Clustering or Cluster Analysis is the grouping of objects based on their characteristics such that there is high intra‐cluster similarity and low inter‐cluster similarity. The classification is done using criterion such as smallest distances, density of data points, or various statistical distributions. Cluster analysis is a Graph Analytics application and has wide applicability including in machine learning, data mining, statistics, image processing and numerous physical and social science applications.
In many applications we can describe the data set as a graph , where vertices represent items and edges represent relationships between them. It is often desired to split the graph into separate sub‐graphs that represent different groups, such as communities in social networks.
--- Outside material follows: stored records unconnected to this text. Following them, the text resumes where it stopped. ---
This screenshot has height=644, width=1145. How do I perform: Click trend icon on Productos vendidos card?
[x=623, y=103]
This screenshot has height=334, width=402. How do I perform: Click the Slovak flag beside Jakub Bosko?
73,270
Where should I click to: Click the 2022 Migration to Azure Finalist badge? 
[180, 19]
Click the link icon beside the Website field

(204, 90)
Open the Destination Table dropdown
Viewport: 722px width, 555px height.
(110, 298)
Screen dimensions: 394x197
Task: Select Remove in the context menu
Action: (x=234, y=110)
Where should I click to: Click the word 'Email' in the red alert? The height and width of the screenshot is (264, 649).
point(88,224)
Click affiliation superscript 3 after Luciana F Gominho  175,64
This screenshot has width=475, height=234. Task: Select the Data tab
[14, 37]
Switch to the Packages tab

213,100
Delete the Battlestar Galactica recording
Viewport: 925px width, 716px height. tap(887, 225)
The optimal solution is often infeasible to compute since the problem is NP‐hard; in practice it is better to use a smart approximation method in order to get a result in reasonable time. There are many ways of determining these groups. For example, we can find the clusters based on the minimum balanced cut, modularity, flow, and betweenness centrality metrics.
The minimum balanced cut metric measures the size of each cluster and the number of connections between clusters. It attempts to preserve the same size for each cluster, while minimizing the number of connections between them. It can be computed using spectral and/or hierarchical approaches, also called multi‐level schemes.
Spectral clustering: The spectral scheme constructs the graph Laplacian matrix, solves an associated eigenvalue problem, and extracts splitting information from the calculated eigenvector(s).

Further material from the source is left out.